• Exercise requirements: Give the number of lines in the records that include the word "screenshot", and nothing besides.

== Dataset content ==

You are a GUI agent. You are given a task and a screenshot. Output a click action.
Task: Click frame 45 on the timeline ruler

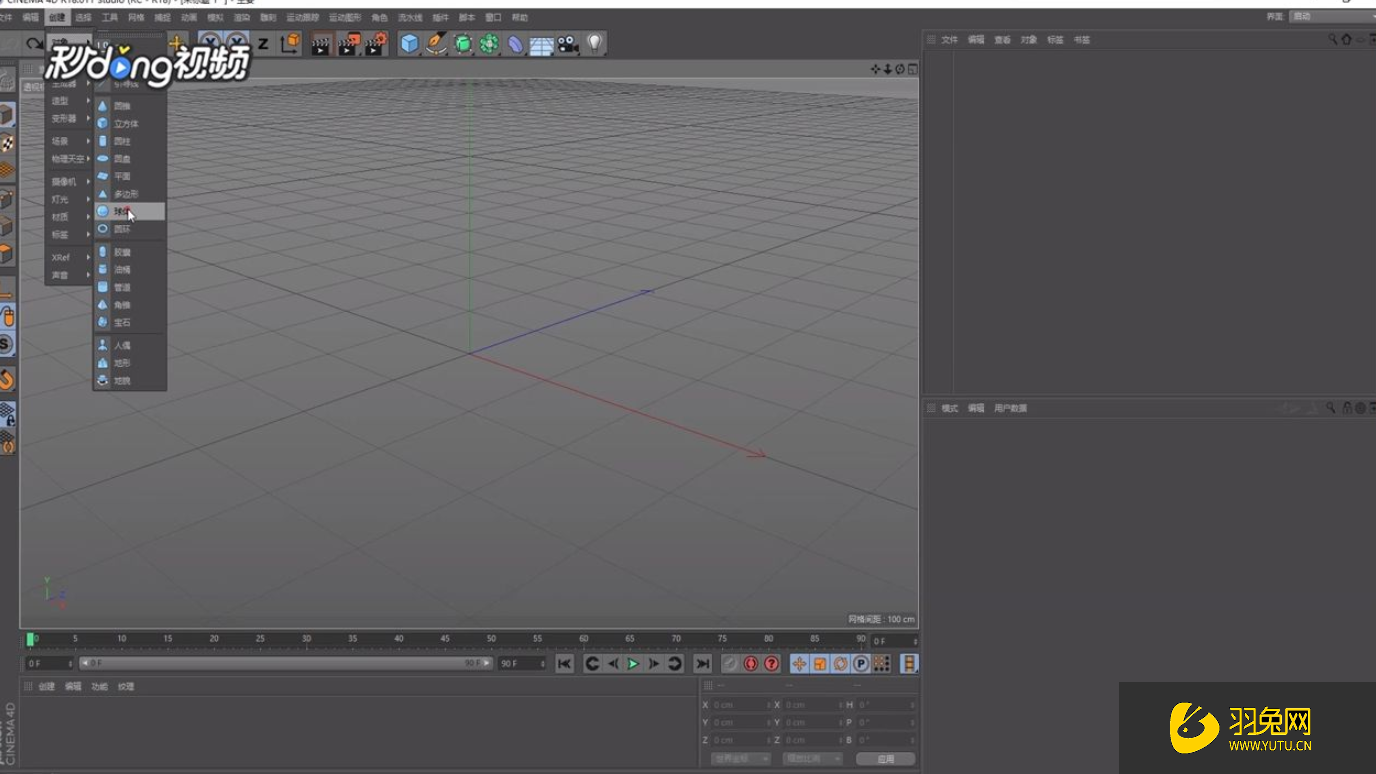pos(445,639)
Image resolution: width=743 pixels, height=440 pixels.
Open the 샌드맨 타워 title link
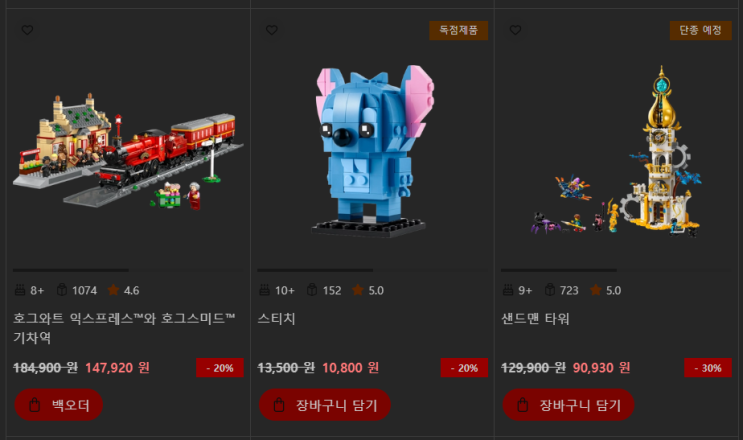pos(535,319)
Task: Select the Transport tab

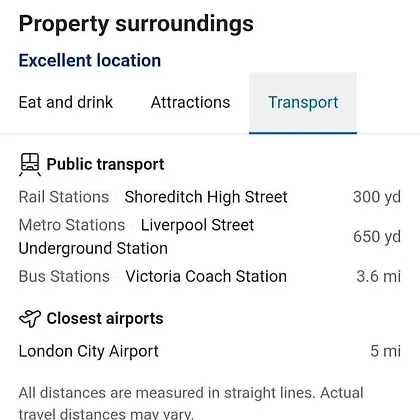Action: [x=303, y=103]
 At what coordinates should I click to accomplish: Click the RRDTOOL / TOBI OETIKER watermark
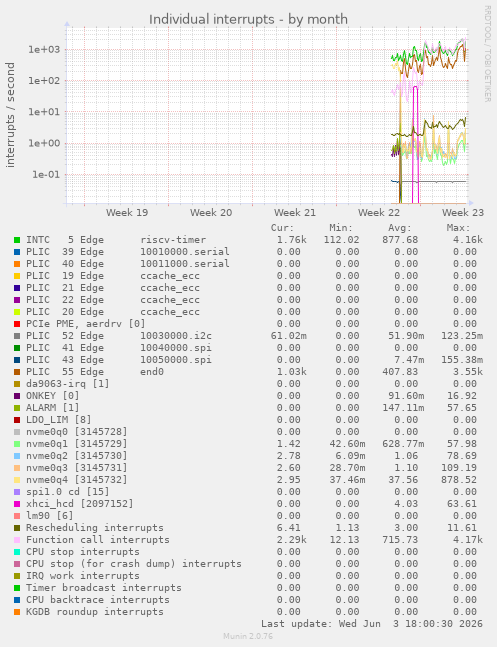(x=488, y=54)
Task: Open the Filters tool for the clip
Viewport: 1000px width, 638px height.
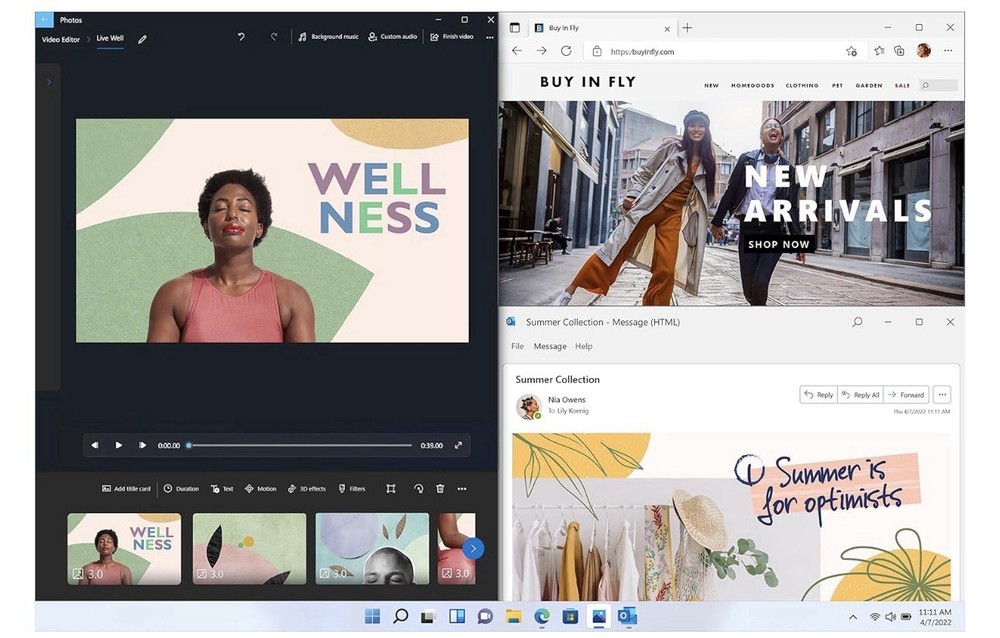Action: point(351,489)
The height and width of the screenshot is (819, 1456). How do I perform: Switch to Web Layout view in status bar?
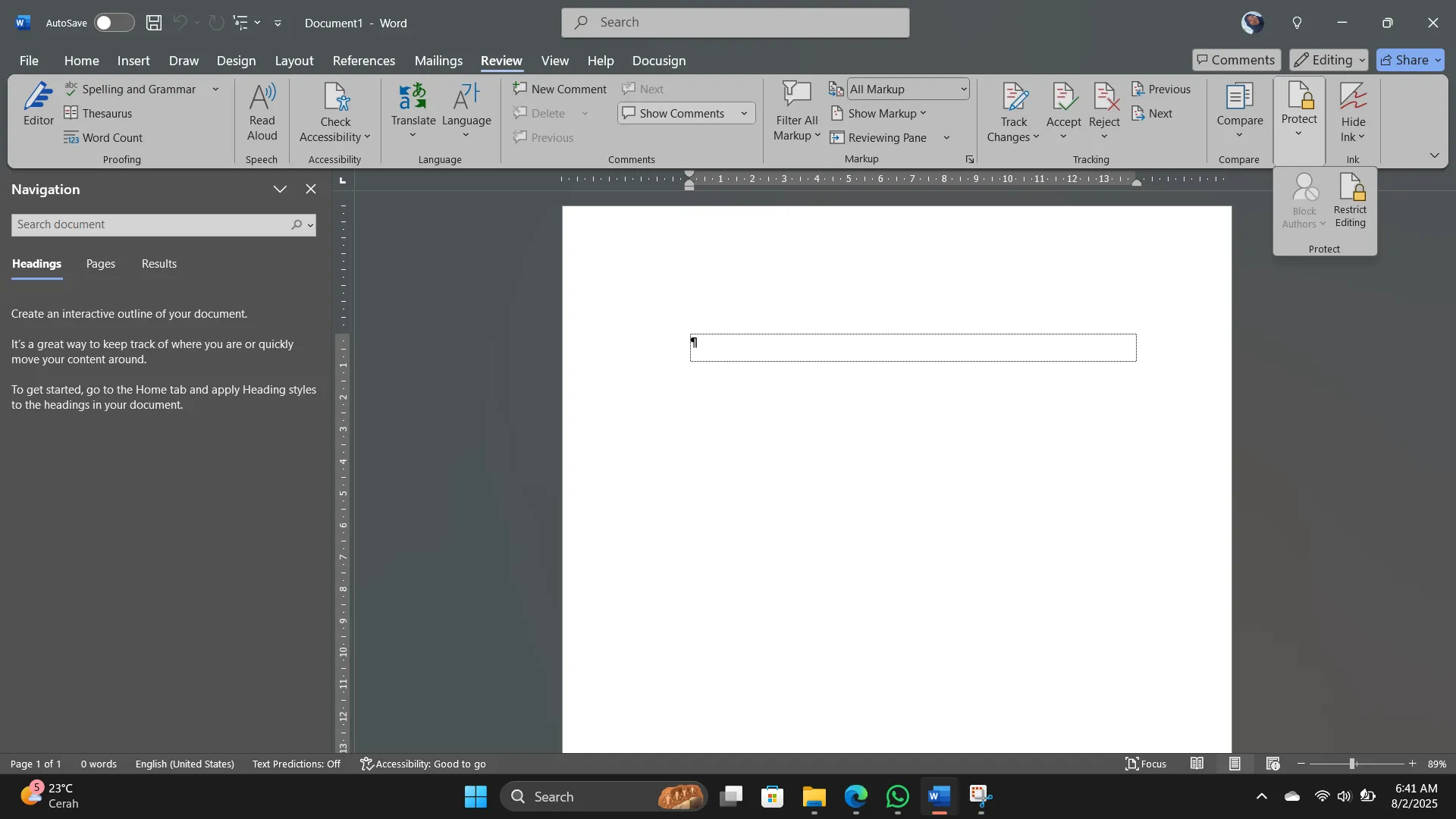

===

• Exercise result: 2